**The problem:** Output every line of the data from the one containing "This screenshot has height=400, width=500." through the end of the data, both ends included, as a Markdown table with the columns Row and Line. Number the rows and skip blank lines.

[Stored data entries]
[Start of Attachment]

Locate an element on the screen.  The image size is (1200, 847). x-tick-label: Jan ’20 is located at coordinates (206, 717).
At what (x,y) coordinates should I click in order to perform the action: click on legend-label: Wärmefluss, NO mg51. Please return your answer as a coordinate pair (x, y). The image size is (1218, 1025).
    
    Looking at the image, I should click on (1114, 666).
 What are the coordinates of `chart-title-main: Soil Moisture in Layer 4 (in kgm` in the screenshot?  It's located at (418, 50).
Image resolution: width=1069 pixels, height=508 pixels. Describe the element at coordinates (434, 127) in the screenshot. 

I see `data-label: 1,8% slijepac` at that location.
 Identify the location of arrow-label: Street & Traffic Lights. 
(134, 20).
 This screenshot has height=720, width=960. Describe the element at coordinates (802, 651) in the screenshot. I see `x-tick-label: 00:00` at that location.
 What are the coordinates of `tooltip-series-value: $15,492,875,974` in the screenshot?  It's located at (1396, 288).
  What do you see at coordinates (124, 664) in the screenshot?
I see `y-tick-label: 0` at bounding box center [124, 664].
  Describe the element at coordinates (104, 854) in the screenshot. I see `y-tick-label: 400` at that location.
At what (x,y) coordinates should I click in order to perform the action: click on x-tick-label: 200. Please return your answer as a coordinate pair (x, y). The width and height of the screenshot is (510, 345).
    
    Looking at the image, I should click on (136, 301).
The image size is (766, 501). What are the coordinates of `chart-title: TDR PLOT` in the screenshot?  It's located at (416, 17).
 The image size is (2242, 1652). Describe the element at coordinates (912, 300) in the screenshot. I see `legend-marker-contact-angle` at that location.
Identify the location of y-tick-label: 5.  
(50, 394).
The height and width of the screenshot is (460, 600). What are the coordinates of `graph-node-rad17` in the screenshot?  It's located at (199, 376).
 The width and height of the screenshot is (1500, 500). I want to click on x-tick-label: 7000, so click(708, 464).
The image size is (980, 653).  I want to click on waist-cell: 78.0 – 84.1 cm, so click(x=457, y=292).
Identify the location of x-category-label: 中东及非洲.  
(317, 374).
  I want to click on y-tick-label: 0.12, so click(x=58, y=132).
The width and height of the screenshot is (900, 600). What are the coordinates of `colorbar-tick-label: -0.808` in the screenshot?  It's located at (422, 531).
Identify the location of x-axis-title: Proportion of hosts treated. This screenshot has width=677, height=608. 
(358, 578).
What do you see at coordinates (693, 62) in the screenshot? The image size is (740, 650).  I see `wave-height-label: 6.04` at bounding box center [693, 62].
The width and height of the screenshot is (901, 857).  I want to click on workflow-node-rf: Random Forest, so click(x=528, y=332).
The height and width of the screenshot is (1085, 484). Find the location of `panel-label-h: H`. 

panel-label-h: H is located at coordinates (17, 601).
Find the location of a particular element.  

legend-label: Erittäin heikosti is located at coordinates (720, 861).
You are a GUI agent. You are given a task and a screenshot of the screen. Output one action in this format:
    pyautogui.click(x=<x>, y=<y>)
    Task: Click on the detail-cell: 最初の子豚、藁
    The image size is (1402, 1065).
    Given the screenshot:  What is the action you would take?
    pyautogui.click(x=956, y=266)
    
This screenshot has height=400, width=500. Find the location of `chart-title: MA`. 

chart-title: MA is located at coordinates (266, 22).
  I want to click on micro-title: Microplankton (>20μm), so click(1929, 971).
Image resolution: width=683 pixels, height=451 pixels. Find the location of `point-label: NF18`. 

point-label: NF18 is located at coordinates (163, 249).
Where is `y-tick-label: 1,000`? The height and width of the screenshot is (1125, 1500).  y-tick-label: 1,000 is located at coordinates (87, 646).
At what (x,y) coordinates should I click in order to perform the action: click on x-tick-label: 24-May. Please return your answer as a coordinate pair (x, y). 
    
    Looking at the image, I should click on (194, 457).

[End of Attachment]

**Task output:**
| Row | Line |
|---|---|
| 1 | This screenshot has height=400, width=500. Find the location of `chart-title: MA`.  |
| 2 | chart-title: MA is located at coordinates (266, 22). |
| 3 |   I want to click on micro-title: Microplankton (>20μm), so click(1929, 971). |
| 4 | Image resolution: width=683 pixels, height=451 pixels. Find the location of `point-label: NF18`.  |
| 5 | point-label: NF18 is located at coordinates (163, 249). |
| 6 | Where is `y-tick-label: 1,000`? The height and width of the screenshot is (1125, 1500).  y-tick-label: 1,000 is located at coordinates (87, 646). |
| 7 | At what (x,y) coordinates should I click in order to perform the action: click on x-tick-label: 24-May. Please return your answer as a coordinate pair (x, y).  |
| 8 |     Looking at the image, I should click on (194, 457). |